Pocket College Lecture
When it comes to law, there cannot be total toleration when it comes to what is and what is not legal. When it comes to law there can only be toleration of any contrary faith behavior expression in so far as it does not offend the people of the ruling faith and the behavior expression codified in their law.
DKQ – Van Prinsterer, Nigel Lee
“Just as all truth rests upon the truth that is from God, so the common foundation of all rights and duties lie in the sovereignty of God. When that sovereignty of God is denied or (what amounts to the same thing) banished to heaven because His kingdom is not of this world, what becomes then of the foundation of authority, of law, of every sacred dutiful relation in state, society, and family? What sanctions remain for the distinctions and rank in life? What reason can there be that I obey another’s commands, that the one is needy, that the other is rich? All this is custom, routine, abuse, injustice, oppression. Eliminate God, and it cannot longer be denied that all men are, in the Revolutionary sense of the words, free and equal. State and society disintegrate, for there is a principle of dissolution at work that does not cease to operate until further division is frustrated by that indivisible unit, that isolated human being, the individual – a term of the Revolution – naively expressive of all destructive character.”

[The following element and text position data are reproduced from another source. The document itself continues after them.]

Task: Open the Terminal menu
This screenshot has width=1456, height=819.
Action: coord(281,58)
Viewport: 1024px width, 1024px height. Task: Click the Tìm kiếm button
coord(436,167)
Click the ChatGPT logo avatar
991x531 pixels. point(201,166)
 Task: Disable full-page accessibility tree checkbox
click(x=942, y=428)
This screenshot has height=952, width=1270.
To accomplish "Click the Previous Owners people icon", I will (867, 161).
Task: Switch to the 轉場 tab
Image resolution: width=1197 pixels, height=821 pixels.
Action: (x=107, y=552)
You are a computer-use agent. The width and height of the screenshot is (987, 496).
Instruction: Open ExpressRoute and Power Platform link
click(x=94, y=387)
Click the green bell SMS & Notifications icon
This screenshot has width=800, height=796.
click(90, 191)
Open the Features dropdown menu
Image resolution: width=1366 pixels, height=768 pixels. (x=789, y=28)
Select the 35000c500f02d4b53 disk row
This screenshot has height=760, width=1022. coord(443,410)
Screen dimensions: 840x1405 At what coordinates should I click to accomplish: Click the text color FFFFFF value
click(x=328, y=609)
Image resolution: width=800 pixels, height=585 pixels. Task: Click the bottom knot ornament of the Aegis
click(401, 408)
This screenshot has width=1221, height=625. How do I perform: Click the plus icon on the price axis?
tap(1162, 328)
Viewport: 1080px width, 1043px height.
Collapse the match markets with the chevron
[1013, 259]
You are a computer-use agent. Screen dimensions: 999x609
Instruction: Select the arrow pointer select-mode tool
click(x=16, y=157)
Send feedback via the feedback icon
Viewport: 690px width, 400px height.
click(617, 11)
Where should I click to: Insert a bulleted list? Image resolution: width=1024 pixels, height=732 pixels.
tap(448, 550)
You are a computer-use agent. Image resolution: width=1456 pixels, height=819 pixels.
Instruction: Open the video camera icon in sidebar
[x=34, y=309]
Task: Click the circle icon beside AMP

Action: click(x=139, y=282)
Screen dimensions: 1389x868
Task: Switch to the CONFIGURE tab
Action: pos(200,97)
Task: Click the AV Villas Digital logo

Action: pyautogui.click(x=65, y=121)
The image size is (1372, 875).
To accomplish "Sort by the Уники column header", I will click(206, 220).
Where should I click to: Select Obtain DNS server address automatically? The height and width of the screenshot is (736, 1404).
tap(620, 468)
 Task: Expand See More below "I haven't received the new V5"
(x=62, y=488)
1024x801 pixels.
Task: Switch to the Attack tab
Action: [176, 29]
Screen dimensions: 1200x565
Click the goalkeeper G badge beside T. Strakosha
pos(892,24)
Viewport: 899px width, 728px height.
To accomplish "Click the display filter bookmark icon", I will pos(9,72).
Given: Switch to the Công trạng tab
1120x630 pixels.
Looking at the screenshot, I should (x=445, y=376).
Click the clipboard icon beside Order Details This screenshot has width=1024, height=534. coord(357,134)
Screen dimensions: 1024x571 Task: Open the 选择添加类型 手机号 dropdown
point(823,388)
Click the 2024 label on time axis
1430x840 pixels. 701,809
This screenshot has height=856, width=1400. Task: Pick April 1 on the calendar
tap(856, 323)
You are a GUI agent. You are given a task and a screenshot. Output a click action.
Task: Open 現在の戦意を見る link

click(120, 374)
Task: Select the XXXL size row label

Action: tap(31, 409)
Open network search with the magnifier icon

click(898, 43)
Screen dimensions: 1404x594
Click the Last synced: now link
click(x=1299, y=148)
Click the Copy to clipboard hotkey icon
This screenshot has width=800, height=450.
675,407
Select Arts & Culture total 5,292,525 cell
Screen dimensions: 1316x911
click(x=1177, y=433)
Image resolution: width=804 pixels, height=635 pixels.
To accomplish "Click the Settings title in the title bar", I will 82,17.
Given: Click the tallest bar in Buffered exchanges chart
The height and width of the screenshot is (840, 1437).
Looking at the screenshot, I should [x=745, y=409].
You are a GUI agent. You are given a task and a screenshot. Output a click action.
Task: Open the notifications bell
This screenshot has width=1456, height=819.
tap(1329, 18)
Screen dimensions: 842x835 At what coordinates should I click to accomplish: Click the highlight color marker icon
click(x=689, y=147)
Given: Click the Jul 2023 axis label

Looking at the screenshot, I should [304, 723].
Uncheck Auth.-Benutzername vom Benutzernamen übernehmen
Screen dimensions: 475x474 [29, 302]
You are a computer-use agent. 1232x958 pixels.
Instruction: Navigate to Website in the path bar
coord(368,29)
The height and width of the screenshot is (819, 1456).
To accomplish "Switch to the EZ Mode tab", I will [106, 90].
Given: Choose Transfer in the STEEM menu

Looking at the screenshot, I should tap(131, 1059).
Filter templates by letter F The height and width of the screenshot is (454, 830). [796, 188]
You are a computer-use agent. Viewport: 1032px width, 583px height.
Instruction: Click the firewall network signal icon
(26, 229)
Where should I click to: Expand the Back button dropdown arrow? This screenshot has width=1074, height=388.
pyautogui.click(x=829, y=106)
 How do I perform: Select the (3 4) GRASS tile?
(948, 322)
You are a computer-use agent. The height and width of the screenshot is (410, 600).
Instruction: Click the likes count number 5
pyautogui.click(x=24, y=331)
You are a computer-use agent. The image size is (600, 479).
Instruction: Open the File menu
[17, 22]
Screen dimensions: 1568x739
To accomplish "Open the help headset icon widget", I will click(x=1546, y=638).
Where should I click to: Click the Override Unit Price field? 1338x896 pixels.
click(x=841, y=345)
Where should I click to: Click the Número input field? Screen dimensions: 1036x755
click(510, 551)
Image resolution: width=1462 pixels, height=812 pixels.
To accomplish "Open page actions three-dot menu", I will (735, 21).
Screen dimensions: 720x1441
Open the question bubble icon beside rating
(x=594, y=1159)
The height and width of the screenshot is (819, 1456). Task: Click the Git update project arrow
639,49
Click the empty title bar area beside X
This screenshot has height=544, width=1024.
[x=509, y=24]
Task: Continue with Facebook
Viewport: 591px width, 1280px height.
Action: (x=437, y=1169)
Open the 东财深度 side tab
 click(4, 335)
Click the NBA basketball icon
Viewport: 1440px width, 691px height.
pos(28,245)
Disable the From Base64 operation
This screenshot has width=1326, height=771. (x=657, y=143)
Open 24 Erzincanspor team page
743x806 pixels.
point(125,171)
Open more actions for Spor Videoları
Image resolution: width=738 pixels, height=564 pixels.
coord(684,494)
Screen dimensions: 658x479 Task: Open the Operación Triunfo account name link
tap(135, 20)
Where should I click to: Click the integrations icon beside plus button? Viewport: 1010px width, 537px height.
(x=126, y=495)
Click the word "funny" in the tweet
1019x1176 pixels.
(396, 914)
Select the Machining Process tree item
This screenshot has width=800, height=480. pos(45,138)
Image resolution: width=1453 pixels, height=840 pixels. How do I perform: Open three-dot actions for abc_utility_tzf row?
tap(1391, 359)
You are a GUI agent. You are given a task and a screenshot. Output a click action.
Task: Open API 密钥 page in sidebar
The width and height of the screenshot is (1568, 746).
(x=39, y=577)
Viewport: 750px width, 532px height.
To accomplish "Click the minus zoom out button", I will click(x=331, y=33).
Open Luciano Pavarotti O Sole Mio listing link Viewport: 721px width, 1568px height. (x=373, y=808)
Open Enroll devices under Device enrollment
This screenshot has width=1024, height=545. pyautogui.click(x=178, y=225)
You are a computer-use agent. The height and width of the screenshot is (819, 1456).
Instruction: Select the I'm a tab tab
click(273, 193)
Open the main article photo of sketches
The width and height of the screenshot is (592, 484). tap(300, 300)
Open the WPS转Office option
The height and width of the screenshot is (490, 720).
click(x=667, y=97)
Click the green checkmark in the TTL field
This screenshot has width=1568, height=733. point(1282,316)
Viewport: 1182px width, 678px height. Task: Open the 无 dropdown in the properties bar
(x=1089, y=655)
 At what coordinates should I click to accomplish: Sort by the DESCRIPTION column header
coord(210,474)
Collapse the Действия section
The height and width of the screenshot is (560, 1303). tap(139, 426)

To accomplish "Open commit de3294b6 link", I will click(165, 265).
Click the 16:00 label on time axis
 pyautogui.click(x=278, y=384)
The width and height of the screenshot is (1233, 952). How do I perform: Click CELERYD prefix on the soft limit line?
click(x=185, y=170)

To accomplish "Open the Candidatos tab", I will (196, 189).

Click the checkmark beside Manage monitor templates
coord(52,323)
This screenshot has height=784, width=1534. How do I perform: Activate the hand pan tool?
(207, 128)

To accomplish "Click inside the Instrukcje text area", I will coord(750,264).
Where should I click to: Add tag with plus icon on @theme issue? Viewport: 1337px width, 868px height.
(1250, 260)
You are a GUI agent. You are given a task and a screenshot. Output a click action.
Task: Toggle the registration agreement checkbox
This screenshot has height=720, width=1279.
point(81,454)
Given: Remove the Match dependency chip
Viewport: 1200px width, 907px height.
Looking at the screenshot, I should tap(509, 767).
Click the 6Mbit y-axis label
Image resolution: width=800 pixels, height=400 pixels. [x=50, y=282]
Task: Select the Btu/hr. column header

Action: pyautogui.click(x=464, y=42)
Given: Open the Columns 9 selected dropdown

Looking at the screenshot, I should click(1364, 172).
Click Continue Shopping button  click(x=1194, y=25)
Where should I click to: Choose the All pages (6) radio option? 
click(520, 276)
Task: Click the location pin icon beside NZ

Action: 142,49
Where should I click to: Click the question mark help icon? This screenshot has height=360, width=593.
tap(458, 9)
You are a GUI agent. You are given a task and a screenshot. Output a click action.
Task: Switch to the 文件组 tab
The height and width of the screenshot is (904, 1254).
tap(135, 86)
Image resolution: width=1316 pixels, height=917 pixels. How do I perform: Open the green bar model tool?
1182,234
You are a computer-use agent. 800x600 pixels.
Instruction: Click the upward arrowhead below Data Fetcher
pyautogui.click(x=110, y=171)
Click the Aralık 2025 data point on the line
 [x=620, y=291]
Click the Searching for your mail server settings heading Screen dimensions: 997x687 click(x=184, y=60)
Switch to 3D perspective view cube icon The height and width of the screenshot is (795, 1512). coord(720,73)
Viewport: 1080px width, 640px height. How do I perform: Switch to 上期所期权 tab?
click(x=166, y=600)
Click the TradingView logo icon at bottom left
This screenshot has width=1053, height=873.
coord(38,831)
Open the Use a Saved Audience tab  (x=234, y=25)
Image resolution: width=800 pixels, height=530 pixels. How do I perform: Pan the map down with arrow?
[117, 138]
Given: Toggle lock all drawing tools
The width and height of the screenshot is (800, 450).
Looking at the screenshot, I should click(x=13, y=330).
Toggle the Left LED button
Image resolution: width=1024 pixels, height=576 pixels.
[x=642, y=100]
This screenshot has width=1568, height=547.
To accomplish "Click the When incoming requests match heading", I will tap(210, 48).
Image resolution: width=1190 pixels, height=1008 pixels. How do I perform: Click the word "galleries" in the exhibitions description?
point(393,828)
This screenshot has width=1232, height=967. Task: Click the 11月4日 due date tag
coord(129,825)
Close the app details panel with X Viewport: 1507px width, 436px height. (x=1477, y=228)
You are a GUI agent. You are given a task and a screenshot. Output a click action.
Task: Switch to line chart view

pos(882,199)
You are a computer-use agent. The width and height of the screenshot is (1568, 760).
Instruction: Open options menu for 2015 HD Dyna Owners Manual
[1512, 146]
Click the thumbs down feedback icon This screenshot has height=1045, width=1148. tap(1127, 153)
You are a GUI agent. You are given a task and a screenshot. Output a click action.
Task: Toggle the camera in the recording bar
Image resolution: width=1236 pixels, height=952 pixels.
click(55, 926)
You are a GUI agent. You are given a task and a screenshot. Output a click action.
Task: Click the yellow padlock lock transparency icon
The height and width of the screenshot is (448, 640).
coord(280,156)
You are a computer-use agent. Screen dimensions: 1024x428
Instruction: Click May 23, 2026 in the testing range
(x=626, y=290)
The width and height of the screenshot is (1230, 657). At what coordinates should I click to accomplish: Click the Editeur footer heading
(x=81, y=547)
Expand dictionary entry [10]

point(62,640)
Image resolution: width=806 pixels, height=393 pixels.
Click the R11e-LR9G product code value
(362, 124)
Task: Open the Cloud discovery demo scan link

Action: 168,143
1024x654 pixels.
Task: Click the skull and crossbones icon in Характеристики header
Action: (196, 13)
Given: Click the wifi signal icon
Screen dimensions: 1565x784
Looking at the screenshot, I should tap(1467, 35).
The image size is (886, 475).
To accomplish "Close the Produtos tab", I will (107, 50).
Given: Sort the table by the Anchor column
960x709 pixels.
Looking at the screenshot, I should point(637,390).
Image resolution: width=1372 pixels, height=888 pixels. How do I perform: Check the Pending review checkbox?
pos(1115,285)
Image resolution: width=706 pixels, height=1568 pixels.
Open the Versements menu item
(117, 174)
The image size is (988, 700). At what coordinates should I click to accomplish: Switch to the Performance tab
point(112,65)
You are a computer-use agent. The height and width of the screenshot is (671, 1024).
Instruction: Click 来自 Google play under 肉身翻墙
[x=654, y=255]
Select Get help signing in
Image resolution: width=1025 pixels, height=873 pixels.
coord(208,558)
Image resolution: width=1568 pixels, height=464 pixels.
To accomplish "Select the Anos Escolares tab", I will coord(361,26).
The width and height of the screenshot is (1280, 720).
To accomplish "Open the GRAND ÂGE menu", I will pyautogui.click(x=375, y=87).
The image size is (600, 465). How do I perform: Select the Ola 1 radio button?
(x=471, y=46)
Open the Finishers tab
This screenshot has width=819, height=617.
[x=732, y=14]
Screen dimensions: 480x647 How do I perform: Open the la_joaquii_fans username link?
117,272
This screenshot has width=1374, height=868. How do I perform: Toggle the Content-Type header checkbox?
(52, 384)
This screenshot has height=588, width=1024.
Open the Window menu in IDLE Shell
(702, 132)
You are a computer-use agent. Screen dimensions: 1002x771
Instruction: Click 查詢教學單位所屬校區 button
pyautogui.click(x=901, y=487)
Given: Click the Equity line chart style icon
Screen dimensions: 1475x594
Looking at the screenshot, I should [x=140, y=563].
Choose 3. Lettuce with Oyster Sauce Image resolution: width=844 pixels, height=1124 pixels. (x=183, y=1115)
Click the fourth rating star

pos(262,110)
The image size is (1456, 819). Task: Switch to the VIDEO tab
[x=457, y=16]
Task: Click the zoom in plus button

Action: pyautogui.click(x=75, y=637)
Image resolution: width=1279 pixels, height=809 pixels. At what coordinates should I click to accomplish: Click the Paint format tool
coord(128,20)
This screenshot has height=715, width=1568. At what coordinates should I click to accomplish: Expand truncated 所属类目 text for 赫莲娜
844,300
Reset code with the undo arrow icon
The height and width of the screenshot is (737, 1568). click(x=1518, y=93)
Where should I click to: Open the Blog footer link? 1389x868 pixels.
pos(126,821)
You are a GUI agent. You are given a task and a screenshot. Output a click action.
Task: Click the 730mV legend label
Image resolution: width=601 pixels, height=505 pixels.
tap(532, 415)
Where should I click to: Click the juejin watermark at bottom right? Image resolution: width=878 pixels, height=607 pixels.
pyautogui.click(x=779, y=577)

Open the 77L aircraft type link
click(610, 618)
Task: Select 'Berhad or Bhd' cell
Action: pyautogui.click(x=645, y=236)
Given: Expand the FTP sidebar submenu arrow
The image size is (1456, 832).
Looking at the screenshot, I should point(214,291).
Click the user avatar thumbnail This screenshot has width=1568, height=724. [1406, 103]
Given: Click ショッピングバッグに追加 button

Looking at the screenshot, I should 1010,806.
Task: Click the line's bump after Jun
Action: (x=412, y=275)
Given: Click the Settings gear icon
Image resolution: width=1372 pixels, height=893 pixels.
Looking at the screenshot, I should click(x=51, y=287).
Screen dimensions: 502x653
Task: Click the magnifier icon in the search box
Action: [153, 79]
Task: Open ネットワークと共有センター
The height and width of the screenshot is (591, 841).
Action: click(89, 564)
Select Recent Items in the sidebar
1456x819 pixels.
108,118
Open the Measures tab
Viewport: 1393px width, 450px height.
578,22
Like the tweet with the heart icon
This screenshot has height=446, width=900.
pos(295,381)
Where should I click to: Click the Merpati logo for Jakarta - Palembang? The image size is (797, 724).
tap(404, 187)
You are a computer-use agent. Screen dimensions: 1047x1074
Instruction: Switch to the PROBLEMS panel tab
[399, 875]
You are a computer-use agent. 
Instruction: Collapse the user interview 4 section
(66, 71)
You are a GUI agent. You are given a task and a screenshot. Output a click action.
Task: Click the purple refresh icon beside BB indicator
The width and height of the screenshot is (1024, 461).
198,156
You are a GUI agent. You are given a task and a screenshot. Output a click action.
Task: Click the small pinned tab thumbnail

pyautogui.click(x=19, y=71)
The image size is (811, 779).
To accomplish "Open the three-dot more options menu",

Guillaume Groen Van Prinsterer
Unbelief & Revolution
Lecture 9
1.) R2K is one of those errant theologies that banish the sovereignty of God to heaven because God’s Kingdom is not of this world. This is why it must be so strenuously rejected.
2.) Those who banish the sovereignty of God in the Christian community most normally turn to Natural Law to provide the foundation of authority required for every sacred dutiful relation in state, society, and family. However, the beginning presupposition of Natural Law is that man, starting from himself via his own sovereign authority can, while being totally depraved, use his unfallen reason in order to discern every sacred dutiful relation in state, society, and family.
3.) The elimination of God is the elimination of all distinctions. If there is no God, then distinctions are completely arbitrary. That “class does not exist” yields to “race does not exist” yields to “gender does not exist” yields to “age does not exist.” All of these become social constructs. (What Van Prinsterer calls arbitrary “custom, routine, abuse, injustice, oppression.”)
4.) When Kinists see NAPARC churches disciplining Kinists they see this Revolutionary (Jacobin/Marxist) agenda being pursued.
5.) This explains the horrors of egalitarianism. The presence of egalitarianism is horrific because its presence means the absence of the God of the Bible. Denominations that are practicing egalitarianism as seen in the claim that races are equal are diminishing the Christian faith. Denominations that are practicing egalitarianism as seen by putting women in positions of leadership are testifying they don’t believe in the sovereignty of God. Denominations that are practicing egalitarianism as seen in insisting that congregations which are racially integrated are automatically superior to congregations which are not have signed up for the egalitarian agenda.